With this concept of ideology, which posits a total dependence on the point of view of the social being able to put the question of the possibility of science, behind ideology to recognize at all true. Mannheim solved this dilemma with the requirement to connect a non-judgmental setting in addition with an epistemological stance.

Max Scheler in his sociology of knowledge made ​​the distinction between salvation or redemption (1 ) education ( 2) knowledge and performance (3). Each type of knowledge corresponds to a certain, to be examined interested attitude.

In the transformed continuation of the sociological tradition, especially in American sociology, the question of the classical sociology of knowledge by the social conditioning of scientific knowledge and ideologies has been expanded, ie the sociology of knowledge under investigation was broader.

The "newer sociology of knowledge " deals in contrast to the classical sociology of knowledge Scheler and Mannheim with all that is true in a society than knowledge, and especially with the exploration of social knowledge stocks that make up the everyday knowledge of the "everyone", and from which " can be understood, the social construction of reality "(Peter L. Berger, Thomas Luckmann ).
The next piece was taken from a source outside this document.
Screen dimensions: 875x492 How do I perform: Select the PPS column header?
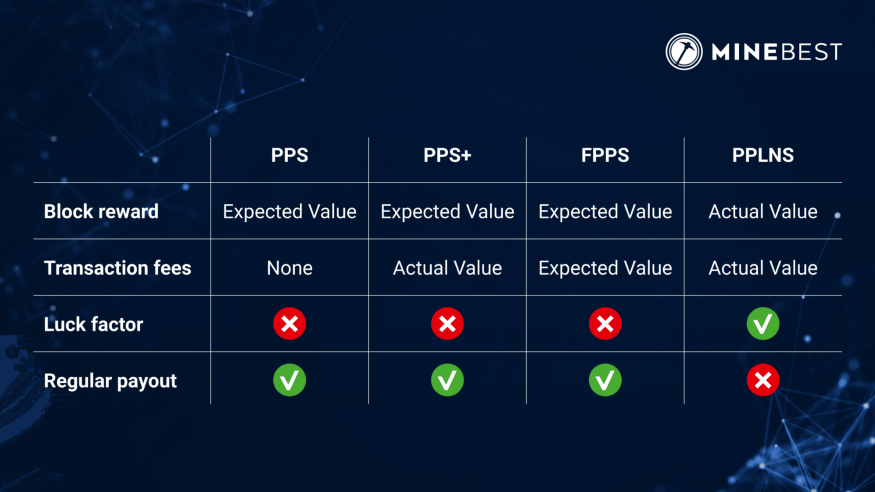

There is also the variant of a praxeological sociology of knowledge ( Bohnsack 2007, 2008 ), in the context of the documentary method has been developed which is particularly aimed at the reconstruction of an implicit, atheoretical and habitually anchored Knowledge ( conjunctive knowledge in the sense of Karl Mannheim).

As a place of meaning is in all variants of the sociology of knowledge, the everyday world the object of sociological analysis. Going back to the place by Edmund Husserl concept of the lifeworld Berger and Luckmann developed a concept of the everyday world in which to write the acting subjects their experiences meaning and develop everyday use interpretations, interpretive schemes, logics of action and justification strategies that go into a daily routine of knowledge. The everyday sense area pervades all areas and systems of a society and is thus constitutive of the social reality and every socially relevant knowledge. The sociology of knowledge thus becomes a basic science of sociology.
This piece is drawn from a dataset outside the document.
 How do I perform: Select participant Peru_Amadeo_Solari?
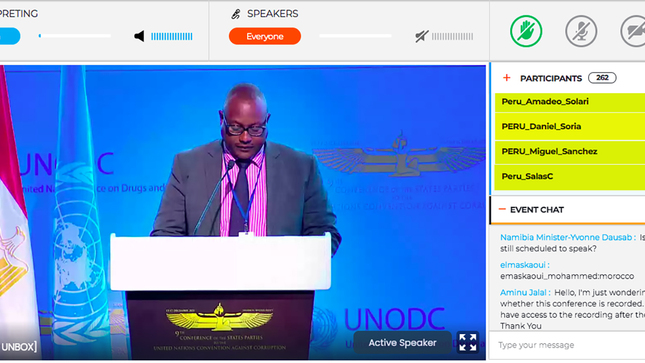tap(570, 102)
Notwithstanding this claim is knowledge-sociological analyzes involved in the past 20 years, influenced by symbolic interactionism and phenomenological sociology and ethnomethodology, mostly with micro-sociological issues and the reconstruction of specific and individualized special knowledge stocks. Through the transformation of the modern to the postmodern knowledge and media society, the question of the origin, the relevance and the social legitimation of knowledge stocks took on a new relevance, but has not yet led to a significant restructuring of the sociological paradigm.

Opposite this narrower concept version of " sociology of knowledge " within the meaning of hermeneutic sociology of knowledge ( Soeffner; Hitzler & Reichertz & Schroer, garlic ) or the development of the Mannheim'schen sociology of knowledge in the documentary method can also Michel Foucault's discourse analysis, with its principle of the inseparable connection of 'knowledge' and 'power' regarded as genuine sociology of knowledge ( in the classical sense of Mannheim and Scheler ).

The systems theory of Niklas Luhmann 's sociology of knowledge, namely in the interrelating of a certain " social structure and their semantics ." Luhmann refers here explicitly to Mannheim.

Other branches of sociology of knowledge are also the intellectuals Sociology ( Karl Mannheim, Theodor Geiger and later Pierre Bourdieu ) and the newer sociology of science (Foucault, Knorr- Cetina, Latour ).